Zugleich deutete das listige Unikum an, woran Hansi Flick gescheitert war: „Wir haben uns sicher ein bisschen mehr auf die Basics des Fußballs konzentriert. Weniger die Herangehensweise: Okay, wir sind Deutschland, wir sind super Fußballer und müssen die Gegner auseinanderspielen.“ Im Grunde hat die Nationalelf erst jetzt die Ballbesitzlehre des Joachim Löw begraben, die Flick bis ins Verderben weiterführen wollte.
Pragmatischer Ansatz
Mit der Hereinnahme des stark spielenden Rechtsverteidigers Jonathan Tah demonstrierte Völler, was heute gefragt ist: dem Gegner keine Räume bieten, die Ordnung halten.
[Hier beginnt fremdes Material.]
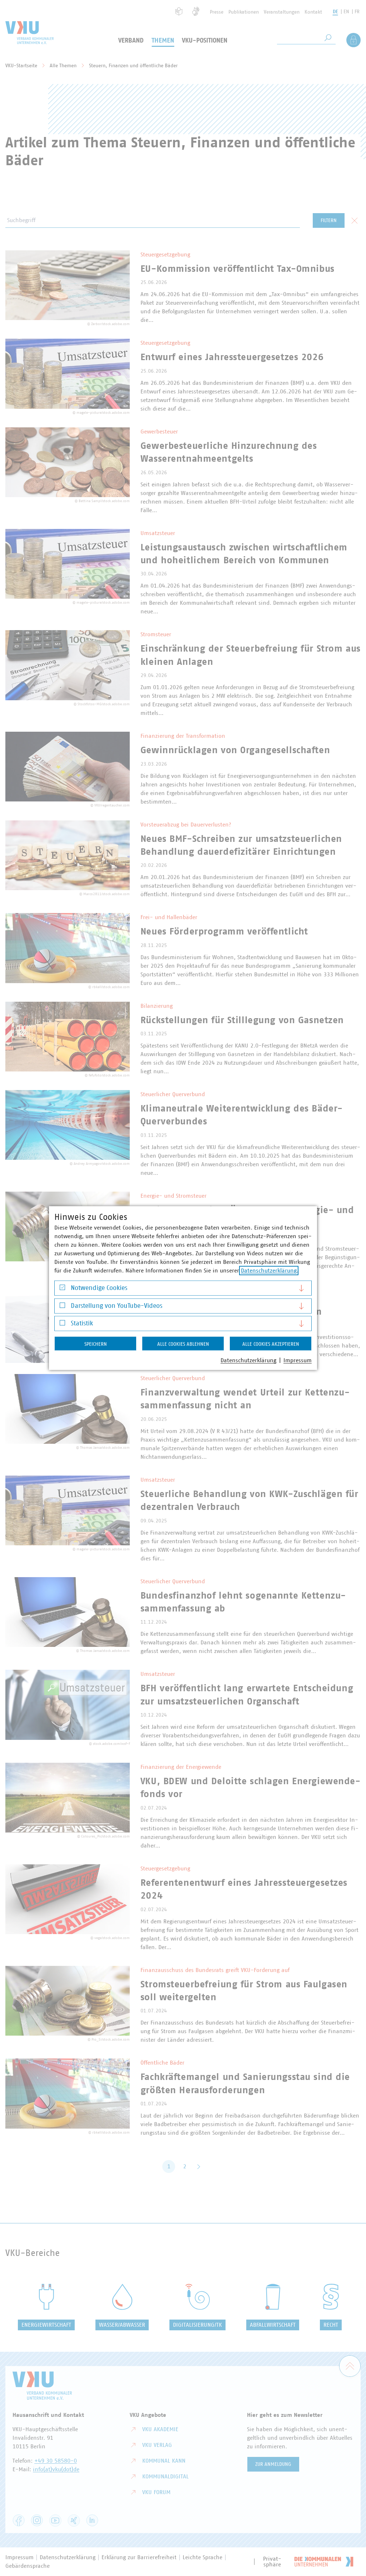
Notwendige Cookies (99, 1288)
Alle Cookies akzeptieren (270, 1344)
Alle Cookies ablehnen (183, 1344)
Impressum (297, 1360)
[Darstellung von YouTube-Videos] (62, 1306)
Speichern (95, 1344)
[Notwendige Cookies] (62, 1289)
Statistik (82, 1323)
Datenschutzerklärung (269, 1271)
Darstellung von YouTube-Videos (116, 1305)
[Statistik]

Ein pragmatischer Ansatz, mit dem der Franzose Didier Deschamps zweimal ins WM-Finale gekommen ist. Torhüter Marc-André ter Stegen schwärmte wie ein Philosoph: „Manchmal ist es einfacher, Einfachheit in Perfektion zu machen.“ Und Linksverteidiger Benjamin Henrichs ergänzte: „Wir waren super eingestellt. So schnell geht’s dann im Fußball.“ Gestern ausgepfiffen, heute gefeiert.
„Das tut einfach gut“, fasste Völler bei seinem Comeback auf der Trainerbank zusammen, das verdächtig an seinen Einstand am 16. August 2000 gegen Spanien (4:1) erinnerte. Folglich wünscht sich wieder ein Großteil, dass Völler mit dem U20-Nationaltrainer Hannes Wolf sowie Sandro Wagner weitermacht. Der Volkstribun Völler wäre mit diesen zwei spannenden Charakteren keine schlechte, vielleicht sogar die ideale Lösung.
Doch davon wollte der 63-Jährige nichts wissen. Sein Intermezzo war einmalig. „Das ändert sich nicht durch das Ergebnis. Die vergangenen Tage waren sehr stressig.“ Die Veranstaltung der Deutschen Fußball-Liga am Mittwoch in Berlin zum 60-jährigen Bestehen der Bundesliga sagte er ab, weil ja jeder zweite Ehrengast ihn dazu drängen würde, weiterzumachen in diesem Aushilfsjob, den er einst schon einmal über vier Jahre ausübte, ehe die EM 2004 so schlecht lief, dass der Reformer Jürgen Klinsmann folgte.
Eine solche Lösung braucht es auch jetzt wohl wieder. Völler will sich mit DFB-Präsident Neuendorf und Liga-Boss Watzke in den nächsten Tagen zusammensetzen. „Mein Wunsch wäre es, dass wir bis zur nächsten Länderspielperiode den neuen Trainer vorstellen können.“ Am 9. Oktober soll im besten Fall in Frankfurt der zwölfte Bundestrainer in den Flieger steigen, der zur Reise an die amerikanische Ostküste aufbricht, um gegen die USA (14. Oktober) und Mexiko (18.) zu testen. Neuendorf hat bekundet, eine Person zu suchen, die „belastbar und durchsetzungsstark“ ist.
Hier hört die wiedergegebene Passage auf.